**What you should do:** Please copy the last part of the entries exactly: the line that has "The image size" and every line up to and including the end, nothing more.

(Data entries)
☆ ☆ ☆ ☆ ☆

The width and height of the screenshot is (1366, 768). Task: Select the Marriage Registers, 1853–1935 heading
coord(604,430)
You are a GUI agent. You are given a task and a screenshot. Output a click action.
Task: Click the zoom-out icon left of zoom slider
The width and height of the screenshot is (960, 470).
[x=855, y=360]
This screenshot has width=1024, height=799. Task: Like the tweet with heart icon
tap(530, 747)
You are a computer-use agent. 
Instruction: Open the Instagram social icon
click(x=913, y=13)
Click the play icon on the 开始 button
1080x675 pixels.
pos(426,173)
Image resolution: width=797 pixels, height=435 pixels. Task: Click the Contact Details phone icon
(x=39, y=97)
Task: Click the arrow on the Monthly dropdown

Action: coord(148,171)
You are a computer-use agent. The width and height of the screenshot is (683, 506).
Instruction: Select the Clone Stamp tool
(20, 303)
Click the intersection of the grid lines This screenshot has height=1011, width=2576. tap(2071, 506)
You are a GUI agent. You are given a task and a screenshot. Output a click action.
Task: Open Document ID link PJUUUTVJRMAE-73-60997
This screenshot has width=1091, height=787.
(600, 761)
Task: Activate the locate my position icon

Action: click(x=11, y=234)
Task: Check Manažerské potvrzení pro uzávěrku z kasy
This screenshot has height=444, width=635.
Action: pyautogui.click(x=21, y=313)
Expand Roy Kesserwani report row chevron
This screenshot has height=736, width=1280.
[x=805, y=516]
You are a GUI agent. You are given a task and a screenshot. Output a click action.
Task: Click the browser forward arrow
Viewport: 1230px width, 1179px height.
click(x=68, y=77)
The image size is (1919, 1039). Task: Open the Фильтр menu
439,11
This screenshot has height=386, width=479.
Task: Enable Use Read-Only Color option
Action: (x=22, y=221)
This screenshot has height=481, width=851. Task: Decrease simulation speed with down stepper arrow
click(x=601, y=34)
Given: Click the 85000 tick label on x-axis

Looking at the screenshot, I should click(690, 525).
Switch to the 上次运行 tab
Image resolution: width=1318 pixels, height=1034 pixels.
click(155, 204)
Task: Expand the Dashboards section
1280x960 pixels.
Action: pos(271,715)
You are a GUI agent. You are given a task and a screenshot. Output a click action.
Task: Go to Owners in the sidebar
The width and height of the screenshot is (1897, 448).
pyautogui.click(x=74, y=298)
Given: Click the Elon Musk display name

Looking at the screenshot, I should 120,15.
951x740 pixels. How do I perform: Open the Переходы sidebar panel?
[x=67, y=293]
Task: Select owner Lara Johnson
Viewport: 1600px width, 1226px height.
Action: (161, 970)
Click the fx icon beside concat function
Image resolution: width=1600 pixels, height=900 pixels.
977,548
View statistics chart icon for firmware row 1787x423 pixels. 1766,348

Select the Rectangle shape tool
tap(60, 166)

☆ ☆ ☆ ☆ ☆

**Expected answer:**
The image size is (1919, 1039). Task: Open the Фильтр menu
439,11
This screenshot has height=386, width=479.
Task: Enable Use Read-Only Color option
Action: (x=22, y=221)
This screenshot has height=481, width=851. Task: Decrease simulation speed with down stepper arrow
click(x=601, y=34)
Given: Click the 85000 tick label on x-axis

Looking at the screenshot, I should click(690, 525).
Switch to the 上次运行 tab
Image resolution: width=1318 pixels, height=1034 pixels.
click(155, 204)
Task: Expand the Dashboards section
1280x960 pixels.
Action: pos(271,715)
You are a GUI agent. You are given a task and a screenshot. Output a click action.
Task: Go to Owners in the sidebar
The width and height of the screenshot is (1897, 448).
pyautogui.click(x=74, y=298)
Given: Click the Elon Musk display name

Looking at the screenshot, I should 120,15.
951x740 pixels. How do I perform: Open the Переходы sidebar panel?
[x=67, y=293]
Task: Select owner Lara Johnson
Viewport: 1600px width, 1226px height.
Action: (161, 970)
Click the fx icon beside concat function
Image resolution: width=1600 pixels, height=900 pixels.
977,548
View statistics chart icon for firmware row 1787x423 pixels. 1766,348

Select the Rectangle shape tool
tap(60, 166)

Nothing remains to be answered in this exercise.